Due to the container-oriented nature, RHEL Image mode opens up to a unification and standardization of OS management and deployment, allowing the integration with existing CI/CD workflows and/or GitOps, reducing complexity.

RHEL Image mode also helps increasing security as the content, updates and patches are predictable and atomic, preventing manual modification of core services, packages and applications for a guaranteed consistency at scale. ---


I know all of this already and honestly I’m just amused at how long it has taken. Forget I said anything. Enjoy working on rhel for the rest of your life.


"Enjoy working on rhel for the rest of your life."

Show me on this doll where RHEL touched you.


RHEL 10 beta has some interesting stuff in it. Running the OS itself as a container caught my eye.


Image mode RHEL is a pretty significant investment.

Apart from that, in terms of keeping RHEL relevant, most of the attention is on making it easier to operate fleets at scale rather than the OS itself. Red Hat Insights, Image Builder, services in general, etc.

Those are the key things that would keep it competitive against Ubuntu, Debian, Alma, Oracle etc.


If RHEL is becoming irrelevant, what distro will replace it for enterprise users?


We don’t run anything on bare metal anymore it’s all containers (90k employee very large enterprise).

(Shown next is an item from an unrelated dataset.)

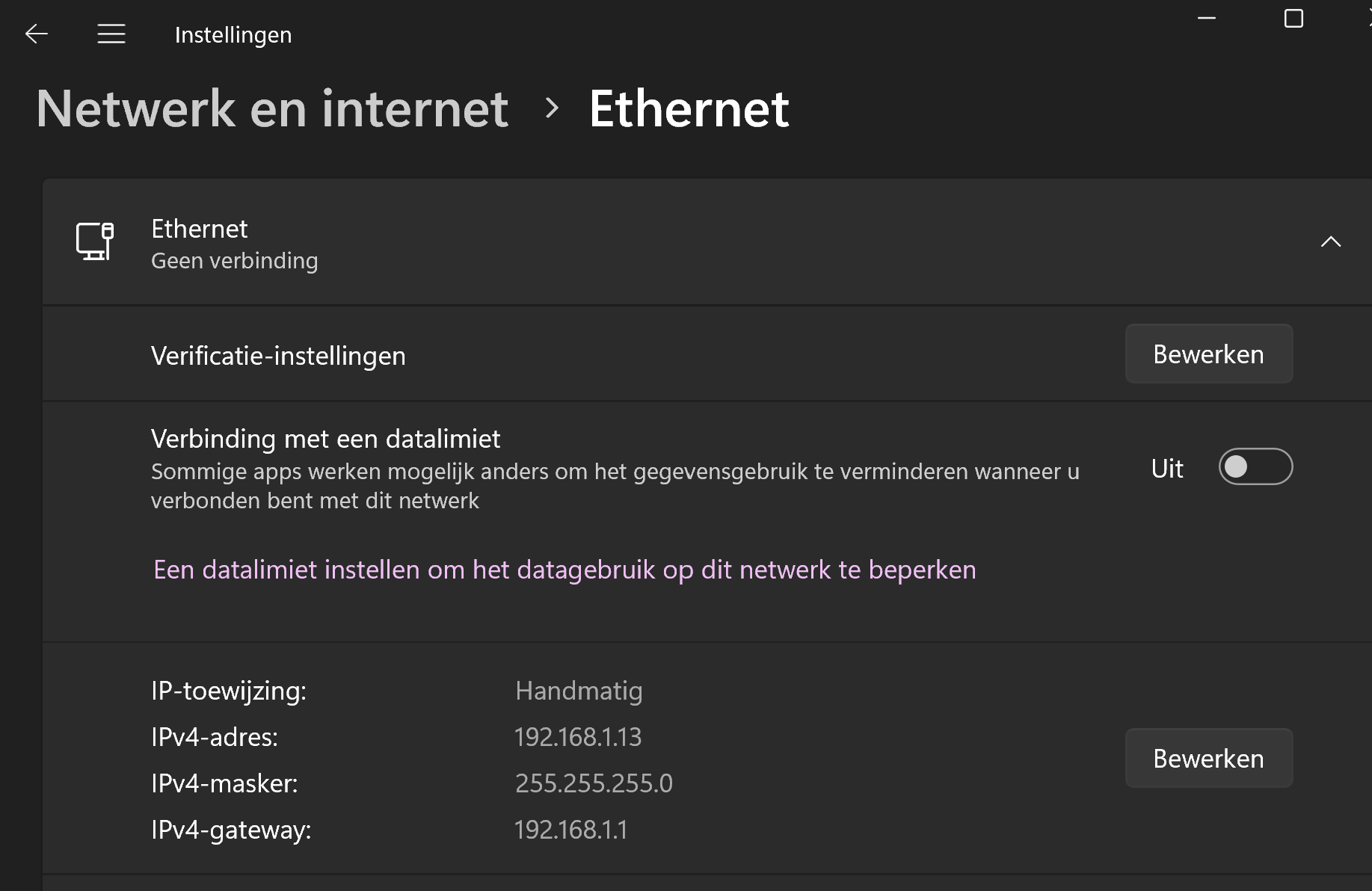Click Bewerken next to Verificatie-instellingen
The height and width of the screenshot is (891, 1372).
[1208, 354]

Of course I can’t speak for all the teams, but all new projects are going out on kubernetes and we don’t care about rhel at all, typically it’s alpine it Debian base images


You have a hardware implementation of Docker?


When I say "we don't run anything on" I mean our involvement in the infra begins after those layers; sure, maybe someone at google cloud is doing rhel stuff but we don't care. Push button receive kubeconfig.


So Red Hat Openshift.


Talos Linux. Replaced a fleet of RHEL OpenShift with Talos recently. We're planning on moving the rest to Talos within 1.5 years. Basically, bare metal OS is going to be an implementation detail abstracted away from the internal users and developers.


I'm the head of product at Sidero. Thanks for sharing! We love to hear people being successful with Talos.


Not sure why you were down voted, the product you guys create is amazing.


Why leave terraform? You don’t feel OpenTofu will carry the torch well enough?


Podman is pretty good.


> Every IBM product I've ever used is universally reviled by every person I've met who also had to use it

Not a product, but a service: is Red Hat Linux a counter example?


Everyone I know who works with IBM i (used to be system i, as/400 before that) absolutely adores it. Gods do they every nickel and dime you tho.


Isn’t MQ pretty good?


It’s heavy and old. We have to consume some but Kafka is nicer to work with typically (provided someone else is running it)


If Kafka is nicer to work with, then it must be horrible.